### Try it:
Write out exactly, please, every line from the beginning of the entries to the line holding "Viewport: 1318px width, 896px height.", and no pictures.

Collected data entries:
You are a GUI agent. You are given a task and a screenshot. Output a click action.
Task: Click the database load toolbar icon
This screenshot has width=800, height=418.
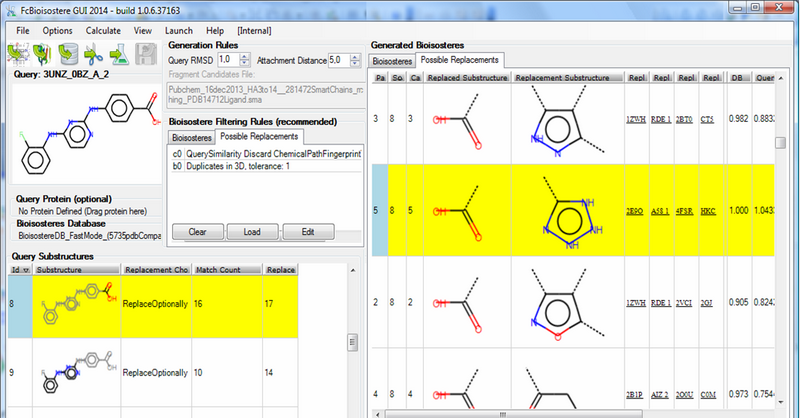tap(68, 54)
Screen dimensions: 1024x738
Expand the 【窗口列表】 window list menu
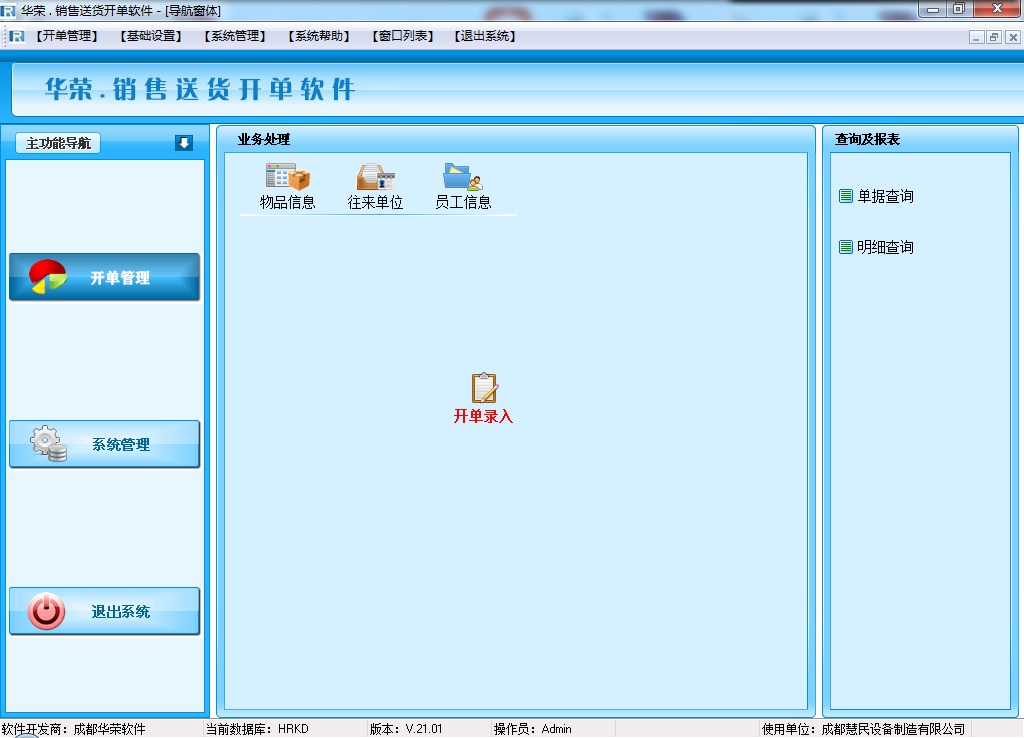click(x=402, y=36)
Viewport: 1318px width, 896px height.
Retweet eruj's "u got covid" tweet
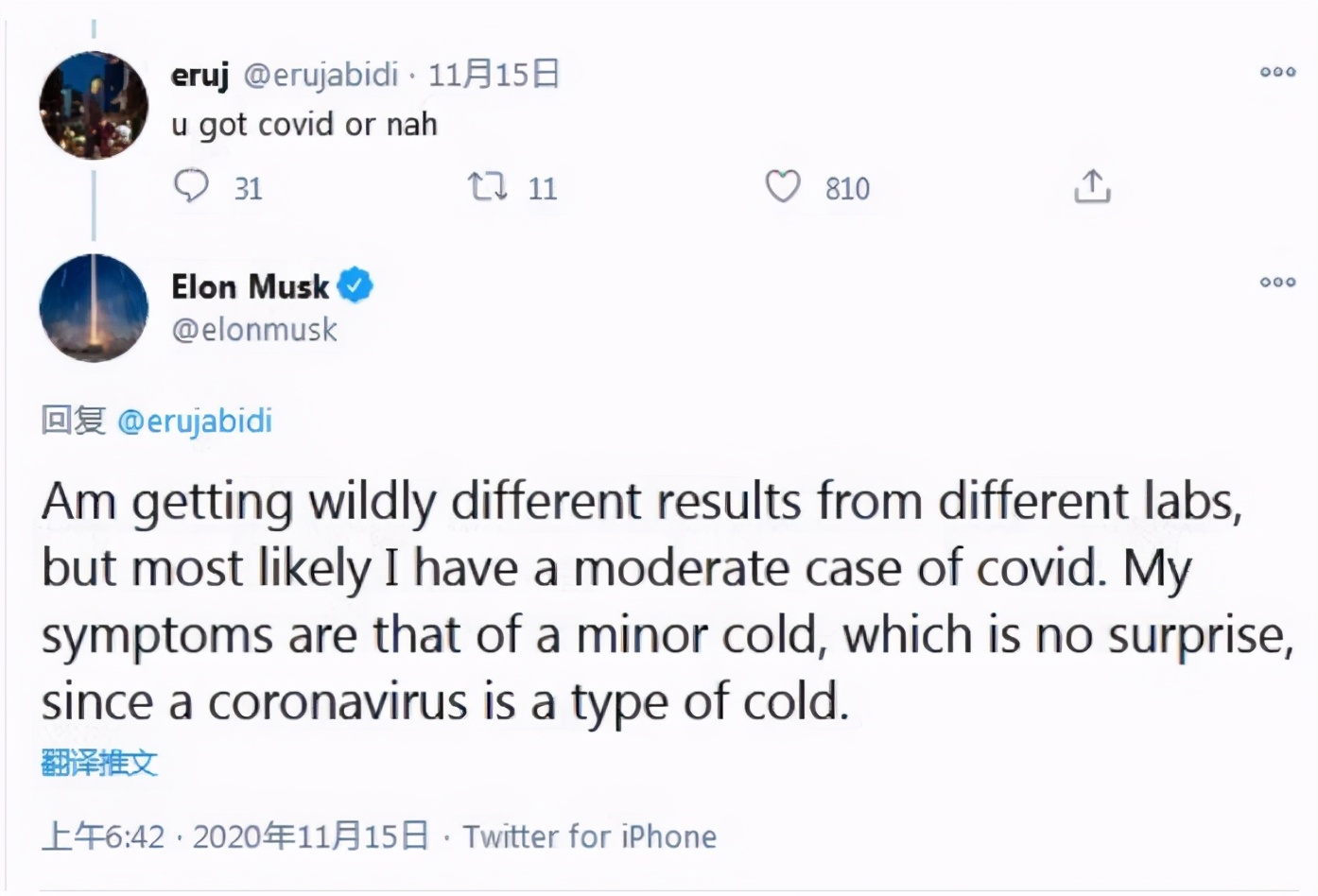(488, 185)
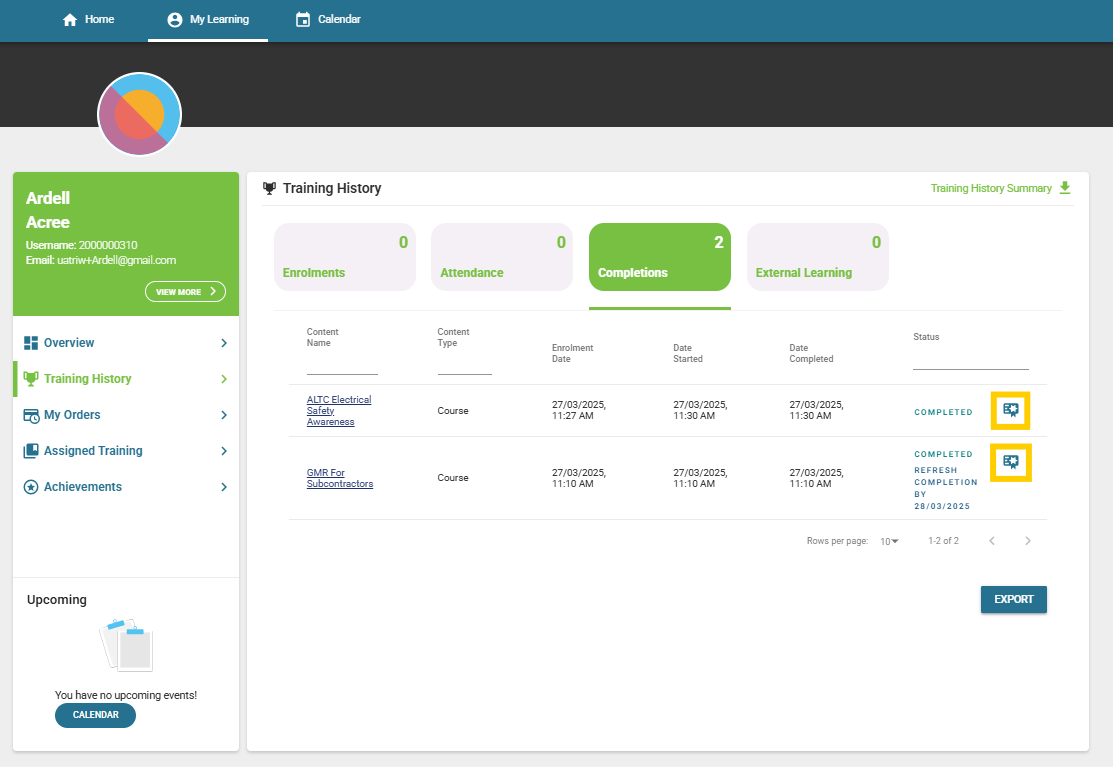The height and width of the screenshot is (767, 1113).
Task: Open certificate for GMR For Subcontractors
Action: click(x=1010, y=462)
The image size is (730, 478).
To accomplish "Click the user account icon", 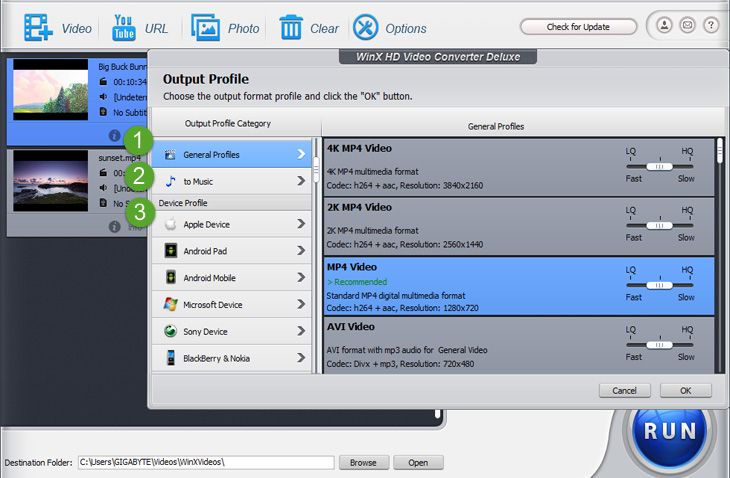I will (665, 26).
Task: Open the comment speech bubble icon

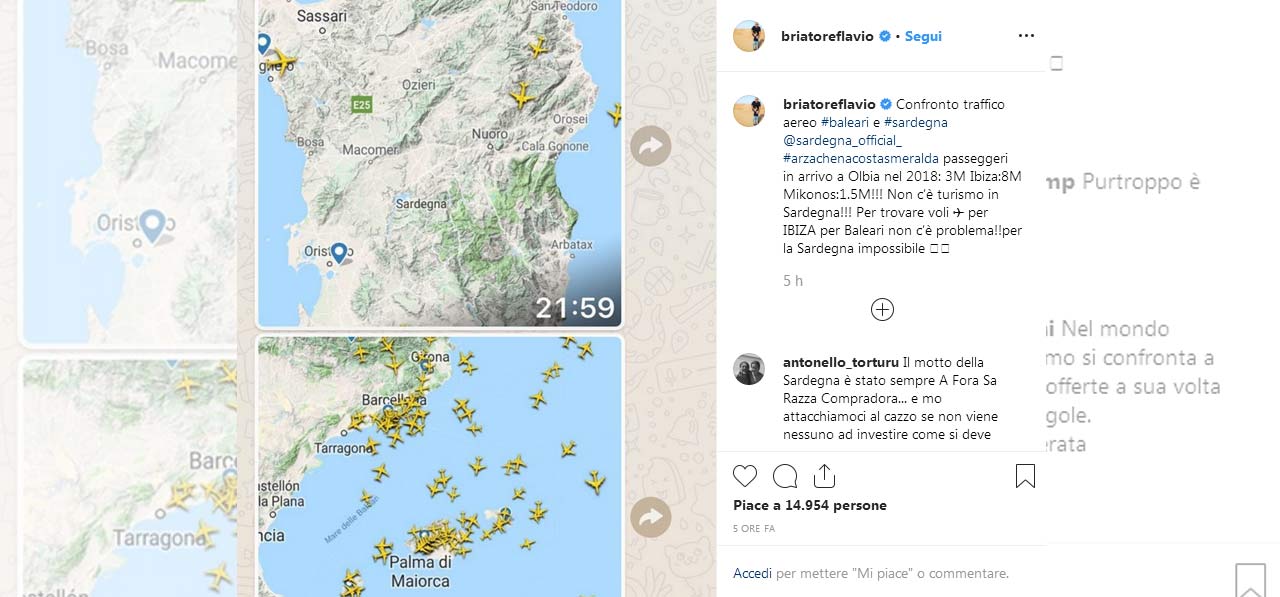Action: coord(785,476)
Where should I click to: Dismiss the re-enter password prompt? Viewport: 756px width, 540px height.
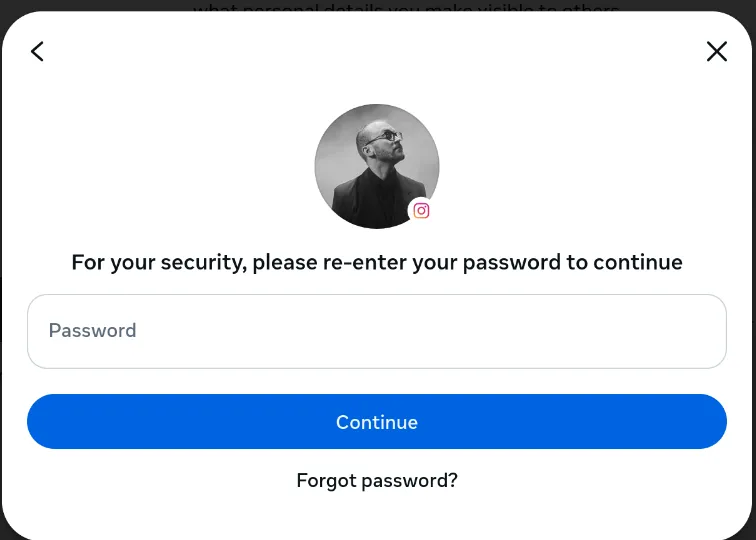716,51
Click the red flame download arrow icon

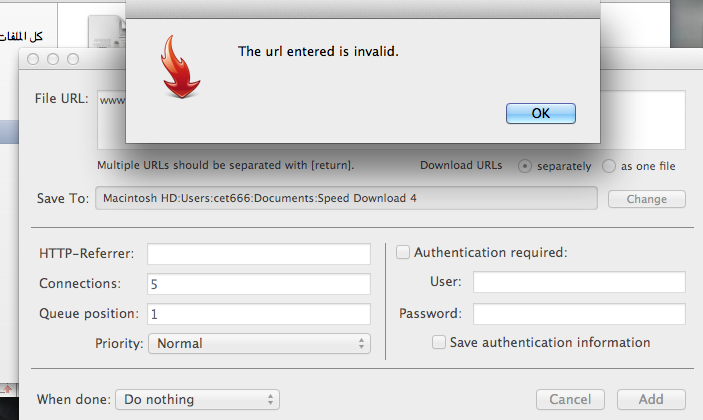click(180, 67)
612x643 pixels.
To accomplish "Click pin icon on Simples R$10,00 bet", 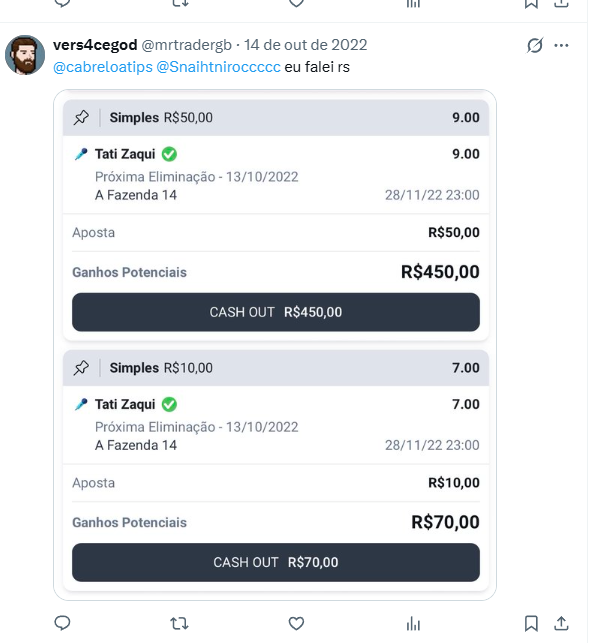I will tap(81, 368).
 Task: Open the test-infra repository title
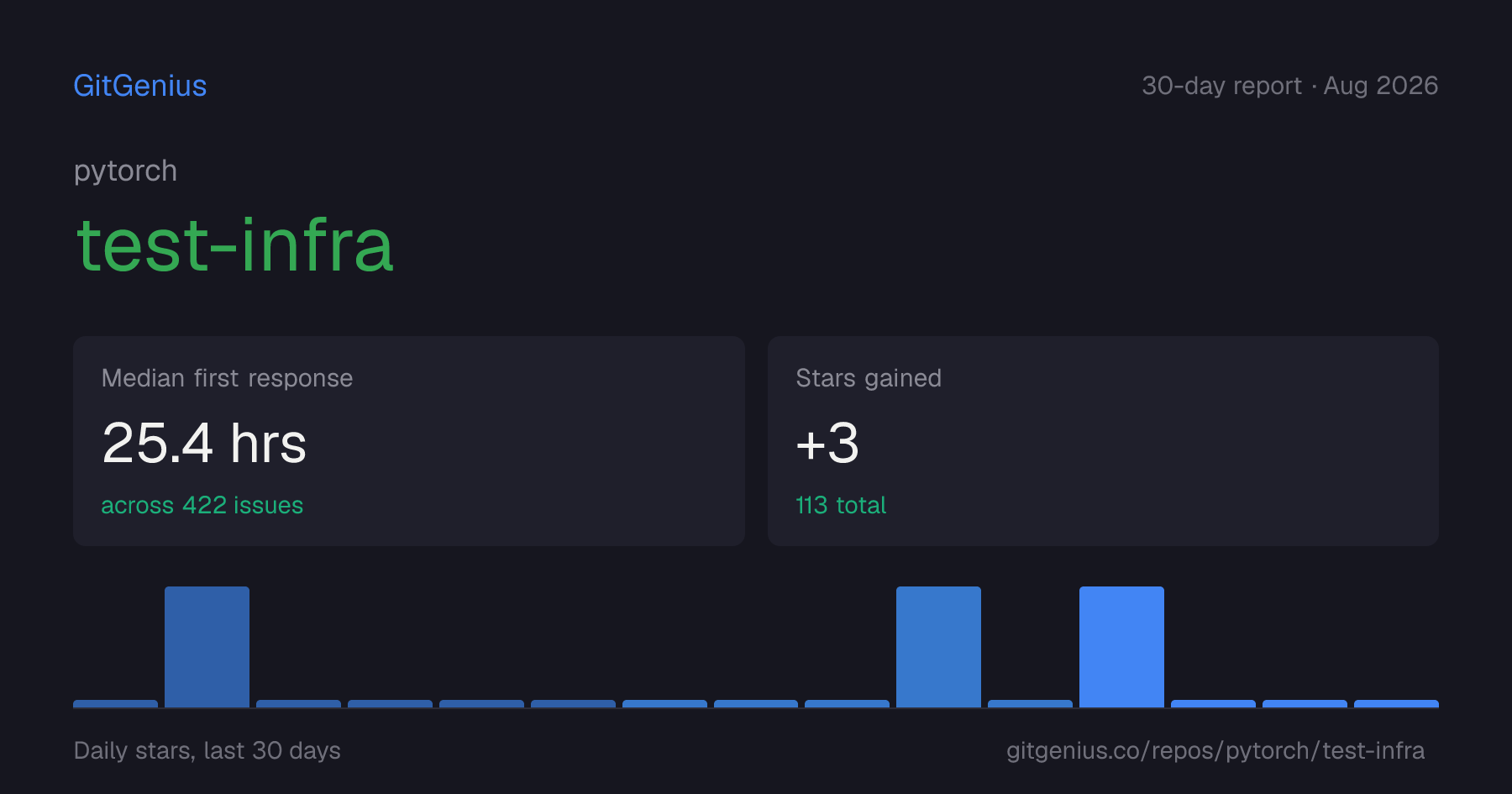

### Answer to this task:
You are a GUI agent. You are given a task and a screenshot. Output a click action.
Task: Click the database load toolbar icon
This screenshot has width=800, height=418.
tap(68, 54)
Screen dimensions: 1024x738
Expand the 【窗口列表】 window list menu
click(x=402, y=36)
Viewport: 1318px width, 896px height.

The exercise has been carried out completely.